At least the media still aims to attract viewers. Polls regarding the operation showed majority public approval, particularly strong in Rio and the favelas. The largest Brazilian TV network, Globo, restricted its anti-police stance to its pay channel targeting liberals and leftists from upper classes, while its free-to-air broadcast embraced a more common-sense approach favored by working-class audiences. Instead of primarily featuring tearful mothers of criminals who dreamt of being astronauts, this time coverage highlighted the grief of police officers’ families. A bandit’s mother admitted her son chose a life that leads inevitably to death or prison. Unedited bodycam footage, unavailable during Elite Squad’s release, decisively portrayed a fierce jungle battle rather than a massacre involving torture.

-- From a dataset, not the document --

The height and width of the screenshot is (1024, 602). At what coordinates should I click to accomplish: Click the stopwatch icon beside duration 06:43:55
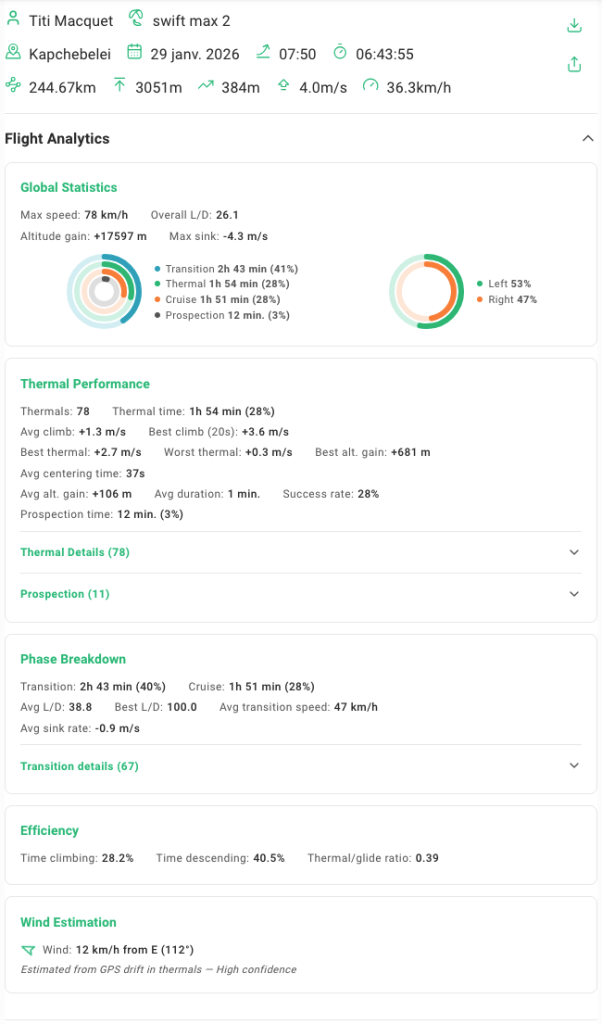coord(340,53)
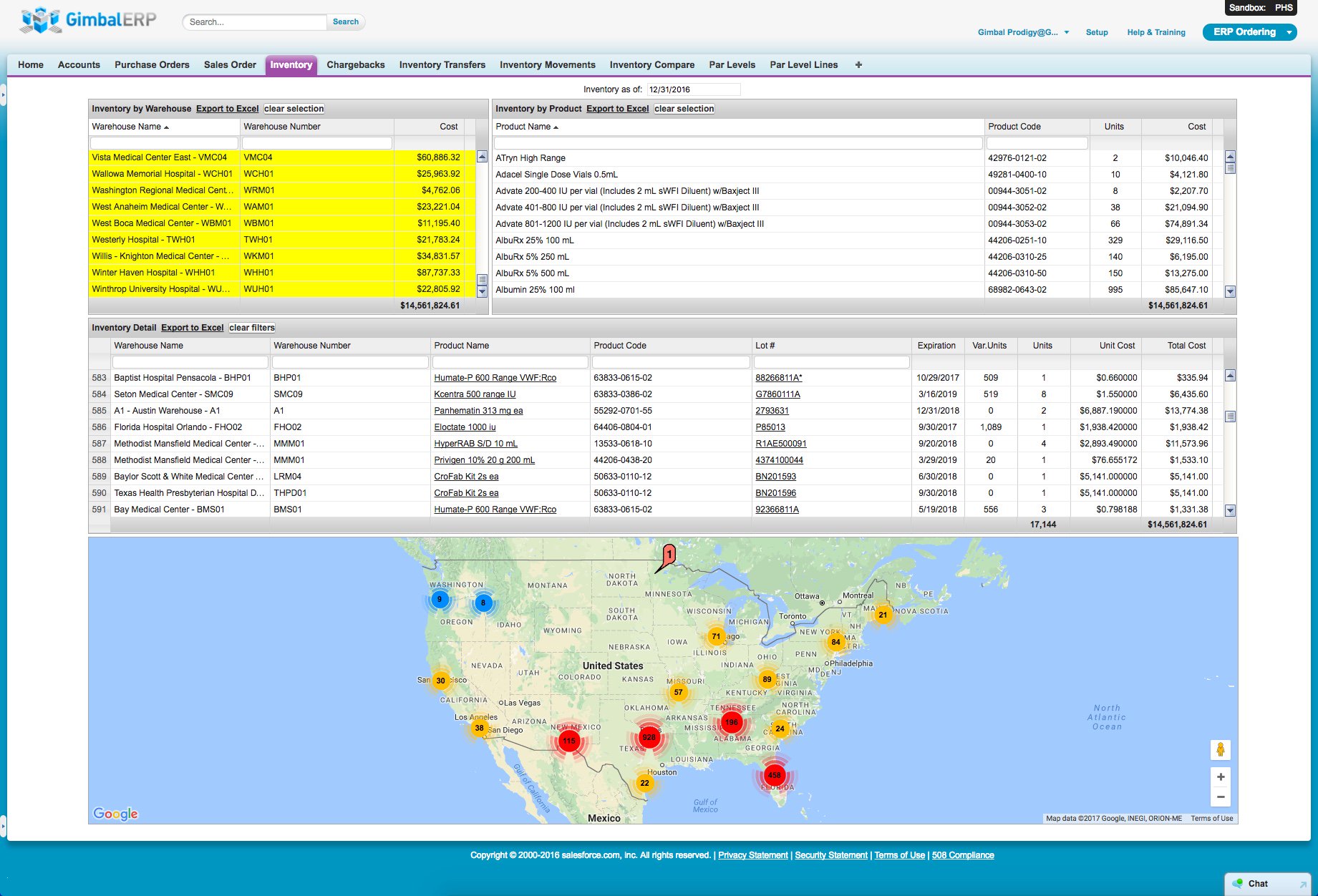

While major broadcasters skillfully address public sentiment, the same cannot be said of leftist federal politicians. Mere days before the operation, Lula called drug traffickers victims of users (echoing Captain Nascimento’s view that drug consumers fuel trafficking and slum violence). After the raid, Lula stayed silent for some days before condemning the killings at a Communist Party event and pledging an independent inquiry, criticizing police for shooting rather than capturing criminals who had already opened fire. The Minister of Human Rights, mockingly dubbed “rights of the thugs” by Brazilians (replacing humanos with manos), called for federal aid to families of the deceased criminals. Meanwhile, the discreet governor Cláudio Castro, a Bolsonarist, saw his popularity surge nationally and his profile rise dramatically.
Next year, the Superior Electoral Court will need to censor many videos to help Lula’s reelection.